_Task instructions_
a - In the PNG background-color note, reproduce word for word the passage from "For color types 2" to "chunk, if any.".
b - According to the PNG background-color note, where must the bKGD chunk be placed relative to the IDAT and PLTE chunks?
c - List every PNG color type number that the PNG background-color note mentions.

_Passage shown_
__________________________________________________

I just want to point out that PNG supports a background color (and the
GIMP plugin to save PNG offers an option to save the current brush
background color as the image background color), and being the only
format to do so we should probably consider its specified functions
and suggested behavior as potential starting points for GIMP's
handling of such.

4.2.4.1. bKGD Background color

The bKGD chunk specifies a default background color to present the
image against. Note that viewers are not bound to honor this chunk; a
viewer can choose to use a different background.

For color type 3 (indexed color), the bKGD chunk contains:

   Palette index:  1 byte

The value is the palette index of the color to be used as background.

For color types 0 and 4 (grayscale, with or without alpha), bKGD contains:

   Gray:  2 bytes, range 0 .. (2^bitdepth)-1

(If the image bit depth is less than 16, the least significant bits
are used and the others are 0.) The value is the gray level to be used
as background.

For color types 2 and 6 (truecolor, with or without alpha), bKGD contains:

   Red:   2 bytes, range 0 .. (2^bitdepth)-1
   Green: 2 bytes, range 0 .. (2^bitdepth)-1
   Blue:  2 bytes, range 0 .. (2^bitdepth)-1

(If the image bit depth is less than 16, the least significant bits
are used and the others are 0.) This is the RGB color to be used as
background.

When present, the bKGD chunk must precede the first IDAT chunk, and
must follow the PLTE chunk, if any.

See Recommendations for Decoders: Background color.

__________________________________________________

_Dataset content_
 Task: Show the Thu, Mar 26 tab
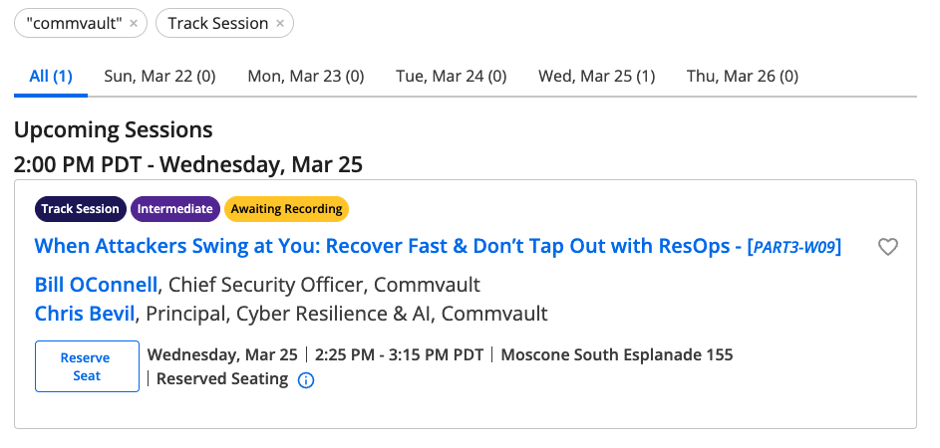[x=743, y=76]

__________________________________________________

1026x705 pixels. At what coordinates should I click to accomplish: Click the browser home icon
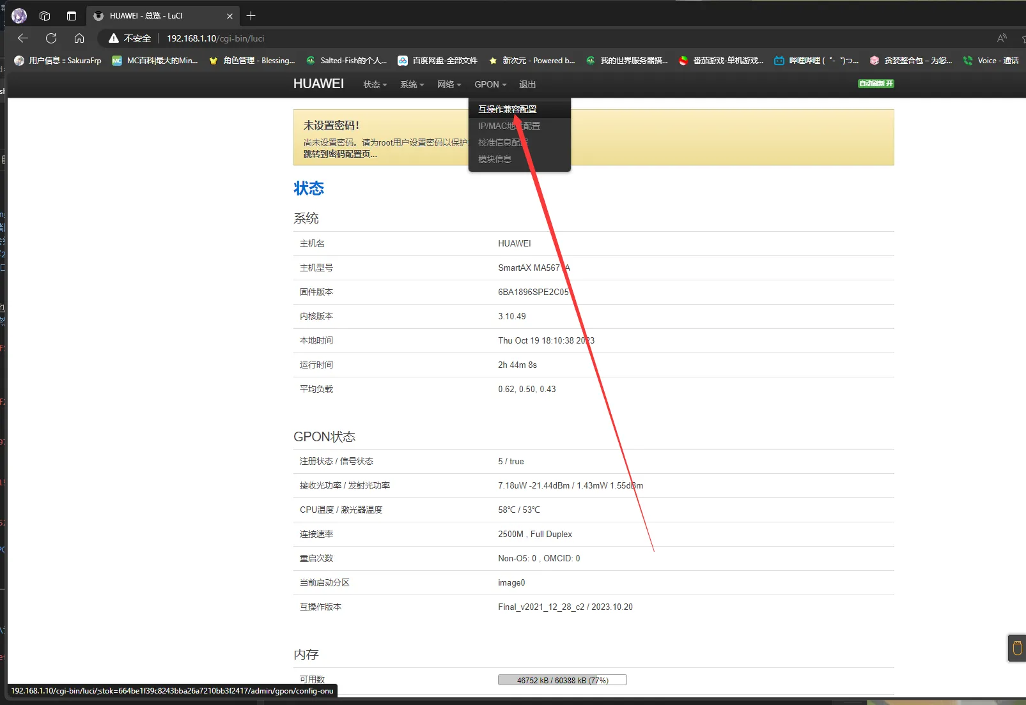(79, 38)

__________________________________________________

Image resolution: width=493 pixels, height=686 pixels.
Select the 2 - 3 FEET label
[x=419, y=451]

__________________________________________________

_Outputs in order_
a -
For color types 2 and 6 (truecolor, with or without alpha), bKGD contains:

   Red:   2 bytes, range 0 .. (2^bitdepth)-1
   Green: 2 bytes, range 0 .. (2^bitdepth)-1
   Blue:  2 bytes, range 0 .. (2^bitdepth)-1

(If the image bit depth is less than 16, the least significant bits
are used and the others are 0.) This is the RGB color to be used as
background.

When present, the bKGD chunk must precede the first IDAT chunk, and
must follow the PLTE chunk, if any.

b - It must precede the first IDAT chunk and follow the PLTE chunk, if any.

c - 0, 2, 3, 4, 6